For such a small place, and for the first night of the festival, the evening was well attended and the food was of the usual high standard. What was a new departure for us was the tombola, which is an area that could be a little confusing. In Italy, tombola is what we would call bingo, whereas what we call tombola, i.e. drawing numbers to try to match to a prize, is called pesci (fish). Wanting to support the local community, and as Luca had kindly stood us our dinners as his guests, I bought €10 worth of tickets, which meant we had 13 to share between us.

What I had failed to factor into the calculations was that in Borgo San Lorenzo every ticket is a winning number, which is why we left the stall many minutes after arriving (it having taken the three ladies running it some time to first check the number against the prize list and then rummage in the back room amongst the paraphernalia amassed there) having accumulated between us: two packs of pasta, four hats, a pair of gardening gloves, a sentimentally cutesy photograph frame, a plaster cast ornament of a bejewelled tree, a mismatched coffee cup and saucer, a scarf, an (unopened) jigsaw, and a costume jewellery black bangle with diamantes, or at least what passes for them, which Luca gave to his mum who promptly donned it and wore it for the rest of the evening. All in all, not a bad haul and some of it could even prove useful.

After all that excitement we needed a quiet few days to recover, which the end of the week supplied. There was, though, just one more new experience for us this morning when we rolled up outside Funari, a bar on the main road into Campiglione. This is where we stop for breakfast on the days we go walking or if we need to be in Fermo early doors, as it has fine cappuccino, very fine brioche and a wonderful mother and daughter team serving them up.
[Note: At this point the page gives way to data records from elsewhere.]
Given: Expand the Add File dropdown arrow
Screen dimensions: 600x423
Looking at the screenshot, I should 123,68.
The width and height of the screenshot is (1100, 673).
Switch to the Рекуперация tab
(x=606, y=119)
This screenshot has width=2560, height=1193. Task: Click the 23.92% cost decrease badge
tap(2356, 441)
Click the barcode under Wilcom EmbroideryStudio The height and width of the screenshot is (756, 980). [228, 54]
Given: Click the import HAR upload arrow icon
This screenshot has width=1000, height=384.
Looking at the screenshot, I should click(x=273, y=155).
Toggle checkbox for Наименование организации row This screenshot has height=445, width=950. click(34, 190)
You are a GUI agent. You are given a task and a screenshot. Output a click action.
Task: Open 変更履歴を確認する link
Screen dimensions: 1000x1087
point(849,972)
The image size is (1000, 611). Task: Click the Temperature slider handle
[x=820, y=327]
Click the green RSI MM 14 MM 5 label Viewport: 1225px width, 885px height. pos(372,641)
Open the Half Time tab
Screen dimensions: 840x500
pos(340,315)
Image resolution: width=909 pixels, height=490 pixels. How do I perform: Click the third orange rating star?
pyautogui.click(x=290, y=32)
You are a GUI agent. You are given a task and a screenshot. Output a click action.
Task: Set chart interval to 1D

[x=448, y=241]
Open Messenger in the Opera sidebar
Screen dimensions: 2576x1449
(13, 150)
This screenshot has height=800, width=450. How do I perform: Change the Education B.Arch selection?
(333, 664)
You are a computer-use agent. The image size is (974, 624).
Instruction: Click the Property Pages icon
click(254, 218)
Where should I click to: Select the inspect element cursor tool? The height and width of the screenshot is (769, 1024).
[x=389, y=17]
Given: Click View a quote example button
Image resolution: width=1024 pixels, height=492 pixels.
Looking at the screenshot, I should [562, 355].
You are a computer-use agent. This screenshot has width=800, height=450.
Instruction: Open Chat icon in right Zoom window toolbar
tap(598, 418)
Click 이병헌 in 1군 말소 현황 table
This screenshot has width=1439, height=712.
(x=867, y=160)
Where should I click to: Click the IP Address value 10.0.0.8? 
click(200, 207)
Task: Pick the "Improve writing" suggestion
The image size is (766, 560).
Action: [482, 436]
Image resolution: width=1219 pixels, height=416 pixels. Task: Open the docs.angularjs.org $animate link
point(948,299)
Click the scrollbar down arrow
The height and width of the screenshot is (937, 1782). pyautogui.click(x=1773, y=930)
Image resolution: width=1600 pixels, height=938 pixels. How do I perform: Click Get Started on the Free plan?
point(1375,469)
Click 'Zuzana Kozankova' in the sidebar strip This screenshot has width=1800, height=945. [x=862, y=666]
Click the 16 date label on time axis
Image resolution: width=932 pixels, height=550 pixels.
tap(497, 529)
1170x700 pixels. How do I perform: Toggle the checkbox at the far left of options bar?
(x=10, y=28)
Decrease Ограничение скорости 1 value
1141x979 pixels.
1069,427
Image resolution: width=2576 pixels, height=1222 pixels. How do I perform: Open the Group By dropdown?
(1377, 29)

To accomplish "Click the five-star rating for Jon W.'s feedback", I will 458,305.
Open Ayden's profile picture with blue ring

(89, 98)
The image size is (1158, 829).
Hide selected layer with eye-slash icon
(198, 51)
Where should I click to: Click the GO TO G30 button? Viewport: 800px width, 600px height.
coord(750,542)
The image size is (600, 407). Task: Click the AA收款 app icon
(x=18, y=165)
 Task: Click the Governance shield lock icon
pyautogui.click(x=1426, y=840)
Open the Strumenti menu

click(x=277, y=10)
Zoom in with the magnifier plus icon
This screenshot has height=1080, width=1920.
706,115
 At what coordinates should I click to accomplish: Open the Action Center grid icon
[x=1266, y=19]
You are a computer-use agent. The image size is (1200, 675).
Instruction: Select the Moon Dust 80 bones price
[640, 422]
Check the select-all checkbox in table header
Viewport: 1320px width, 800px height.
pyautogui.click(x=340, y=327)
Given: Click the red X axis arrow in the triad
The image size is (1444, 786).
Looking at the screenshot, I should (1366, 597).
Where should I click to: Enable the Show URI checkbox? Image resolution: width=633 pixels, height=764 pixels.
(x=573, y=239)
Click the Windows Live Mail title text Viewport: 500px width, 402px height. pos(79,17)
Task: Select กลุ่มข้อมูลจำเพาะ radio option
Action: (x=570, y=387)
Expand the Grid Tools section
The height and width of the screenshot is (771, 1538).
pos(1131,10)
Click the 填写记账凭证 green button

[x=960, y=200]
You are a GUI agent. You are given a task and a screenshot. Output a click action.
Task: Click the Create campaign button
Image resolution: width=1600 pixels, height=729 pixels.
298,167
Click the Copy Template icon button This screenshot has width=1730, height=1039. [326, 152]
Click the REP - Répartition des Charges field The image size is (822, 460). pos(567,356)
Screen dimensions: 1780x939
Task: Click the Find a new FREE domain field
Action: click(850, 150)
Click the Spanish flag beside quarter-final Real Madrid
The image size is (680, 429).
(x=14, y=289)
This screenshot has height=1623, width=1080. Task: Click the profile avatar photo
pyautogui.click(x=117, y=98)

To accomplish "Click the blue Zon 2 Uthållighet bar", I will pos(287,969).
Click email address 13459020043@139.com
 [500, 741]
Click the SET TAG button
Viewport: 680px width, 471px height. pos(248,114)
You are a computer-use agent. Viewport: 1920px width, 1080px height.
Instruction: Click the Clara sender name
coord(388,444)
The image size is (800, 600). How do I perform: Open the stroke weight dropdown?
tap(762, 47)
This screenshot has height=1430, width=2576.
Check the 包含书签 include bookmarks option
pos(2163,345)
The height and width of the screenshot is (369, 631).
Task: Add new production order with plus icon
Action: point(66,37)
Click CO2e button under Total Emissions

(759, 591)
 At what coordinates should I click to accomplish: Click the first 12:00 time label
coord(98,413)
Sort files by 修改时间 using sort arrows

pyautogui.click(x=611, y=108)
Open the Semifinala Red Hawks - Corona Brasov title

What we had forgotten, and not for the first time, was that the first week of August was when it closed for the annual holiday. We were left wondering where to go when inspiration struck Stephen.

We pulled off as we entered Campiglione and parked up outside Kokonuts, a gelateria that also sells cakes and coffees, and which is obviously a molto moda place to be on a Sunday morning. Not only were the young ladies serving dressed in matching uniforms, but after ordering there was none of this standing at the bar, but sitting down at a table instead, and when the brioche came it was even on a plate. If this wasn’t enough to tell you that we had stepped up a notch in breakfast venues, the clientele would give that away, there being an abundance of smartly dressed ladies meeting to catch up with each other. You may well think that Stephen and I, attired as we were for the beach in flip-flops, t-shirts and swim shorts, looked a little out of place, but it wasn’t this so much as the fact that, unlike all those ladies who breakfast, neither of us had remembered to bring our best designer handbag.